La viande n'était pas un luxe auquel les sangs rouges pouvaient prétendre quotidiennement. Ils ne dévoraient pas non plus beaucoup de légumes frais, et sans Rémi les conserves se dégustaient froides, au même titre que les pâtes et les repas instantanés.

Ils avaient bien essayé de faire du feu, mais entre les brises désagréables de l'hiver et l'humidité vivace, aucune flamme ne subsistait bien longtemps.

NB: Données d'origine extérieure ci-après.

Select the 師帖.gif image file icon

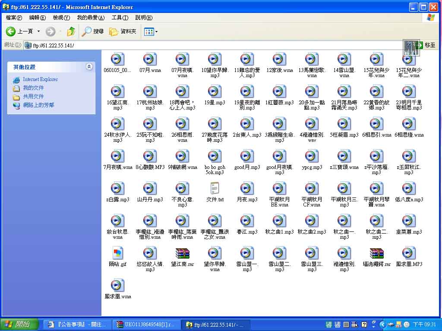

D'un geste fébrile, la chimiste délivra un filet de dinde de son étui plastifié. Elle l'avait trouvé par chance, en fouillant les affaires du chef de la bande.

Peu importe s'il s'en rend compte. En me criant dessus, il avouerait ses privilèges.

En son absence, des tensions s'étaient créées au sein des sangs rouges : beaucoup le pensaient mort, dévastés de ne plus recevoir de nouvelles. La veille, Edna - lèche botte sans faculté particulière -avait menacé Tom d'une balle en pleine tête. Felia l'avait arrêtée à temps, tandis qu'Ermond-le responsable santé -lui avait rappelé qu'un otage en vie restait plus précieux que des cendres de vampire.

L'humaine ferma les yeux un instant et se reconcentra sur la viande qu'elle trancha en deux avec un poignard.

Son ventre gargouilla : elle avait sauté beaucoup de repas dernièrement, notamment pour surveiller le gentil vampire, et limiter son mauvais traitement.

Laura se serait offusquée qu'elle mange si peu, elle qui l'avait toujours habituée aux plats les plus succulents.

À cette pensée, la maman sentit son cœur se serrer. Sa fille, son fils et son mari lui manquaient cruellement.

En tout et pour tout, elle n'avait rencontré Christian qu'une fois, durant son voyage.

Ou plutôt, elle avait découvert sa statue. Contrairement aux fées et aux fantômes qu'elle avait croisés, aucune marque d'effroi n'avait enlaidi son si doux visage.

A côté de lui, mangeait une femme assez âgée, que Felia imagina être la grand-mère d'Archie et un pot-au-feu refroidissait au dessus d'un tas de charbon. Découvrir cette
scène lui avait réchauffé l'âme.

Christian ne manquait de rien, à en juger par ses muscles saillants, sa tunique de coton propre et sa mine radieuse.

De l'autre côté du mur, Archie possédait sa propre chambre : petite, gravée de flammes sombres et désordonnée, Felia reconnaissait bien là l'esprit rebelle de son jeune garçon.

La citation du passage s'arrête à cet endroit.